▶ [Consignes]
(a) Dans quelle revue les observations présentées dans le texte sur le vieillissement cellulaire ont-elles été publiées ?
(b) Rédigez, s'il vous plaît, la suite du texte sur le vieillissement cellulaire en reprenant après sa dernière phrase.

Du vieillissement cellulaire sous contrôle d’ARN non-codants

Résultats scientifiques Biologie cellulaire

La sénescence cellulaire est associée, dans certains cas, à une accumulation d’ARN non-codants provenant de régions en amont et en aval des gènes.  Si cette accumulation est provoquée artificiellement dans la cellule en prolifération, l’apparition de marqueurs de sénescence est accélérée. Ces observations, publiées dans la revue Life Science Alliance, suggèrent ainsi un effet causal de certaines populations d’ARN dans le vieillissement cellulaire.

La senescence cellulaire est un mécanisme de vieillissement qui permet de limiter la croissance cellulaire pour, entre autres, prévenir la formation de cancers. Mais les cellules sénescentes sont aussi une source d’inflammation chronique qui participe à la détérioration de la qualité de vie des personnes âgées.

La sénescence cellulaire peut avoir de nombreuses causes comme des dommages à l’ADN, une réplication cellulaire excessive ou l’apparition de mutations dans des gènes qui provoquent des cancers, mais nous comprenons encore assez mal ce que toutes ces voies ont en commun.

Une des hypothèses a été que dans les cellules sénescentes, des fragments d’ADN cassé sortent du noyau de la cellule pour ensuite activer des mécanismes de défense immunitaire ayant pour fonction initiale de détecter de l’ADN étranger venant par exemple d’infections par des virus à ADN. Dans le travail présenté ici, les chercheurs montrent, qu’en plus de cette voie ADN, il existe aussi une voie ARN.

L’ARN est une copie de certaines séquences d’ADN dont l'une des fonctions, dans le cas de l'ARN messager, est d’amener l’information nécessaire du noyau vers les sites de production des protéines. D'autres types d'ARN sont également transcrits dans la cellule (ARN de transfert, ARN ribosomiques, ARN non-codants, …) Les ARN inutiles ou surnuméraires sont rapidement dégradés.

▶ [Enregistrements fournis]
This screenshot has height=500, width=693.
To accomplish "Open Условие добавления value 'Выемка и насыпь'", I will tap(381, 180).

...

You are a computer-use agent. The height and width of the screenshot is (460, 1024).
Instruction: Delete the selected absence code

==

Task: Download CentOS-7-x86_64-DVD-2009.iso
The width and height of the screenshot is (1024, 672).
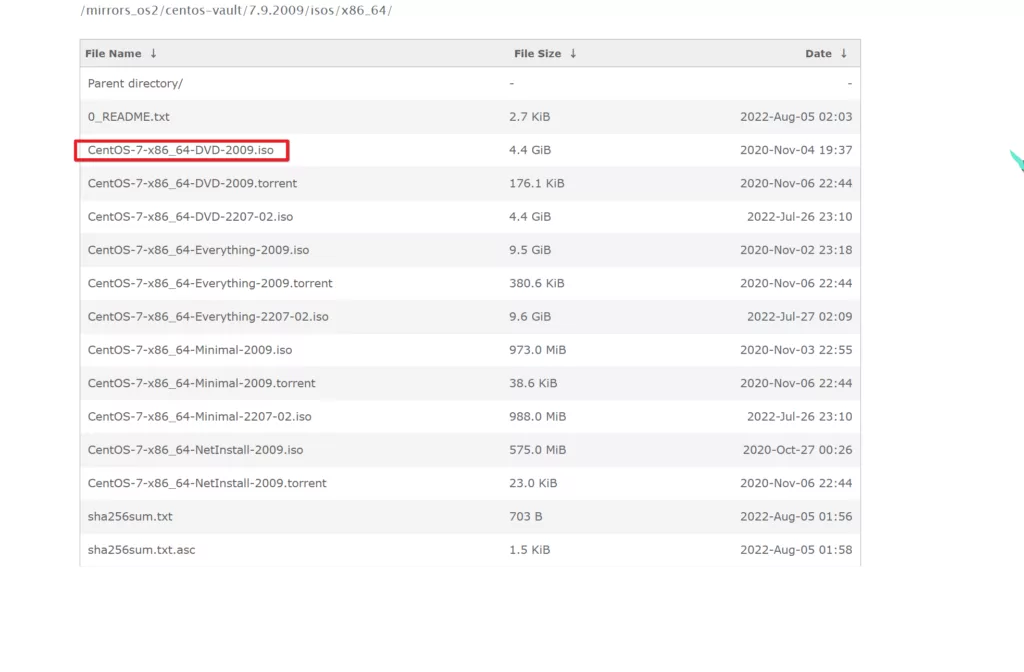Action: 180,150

▶ [Réponses numérotées]
(a) Dans la revue Life Science Alliance.

(b)
Or, les chercheurs observent que de l’ARN provenant de régions localisées juste avant ou juste après les gènes s’accumule dans des cellules sénescentes de divers origines. Dans certains cas, cette accumulation est due à des défauts dans la machinerie de dégradation des ARN et une inactivation artificielle de ces mécanismes accélère la mise en place de la sénescence. Ainsi, à l’image de ce qui a été montré pour l’ADN, ces ARN semblent être directement impliqués dans la mise en place du vieillissement cellulaire.

L’élément déclencheur de l’accumulation de ces ARN et leur mécanisme d’action restent encore à caractériser, mais plusieurs observations suggèrent qu’un stress oxydant peut être à l’origine du phénomène et que l’effet toxique des ARN pourrait venir de la présence dans les régions péri-géniques d’éléments génétiques mobiles favorisant la formation d’ARN doubles brins susceptibles d’activer des mécanismes immunitaires normalement dédiés à la détection de virus à ARN.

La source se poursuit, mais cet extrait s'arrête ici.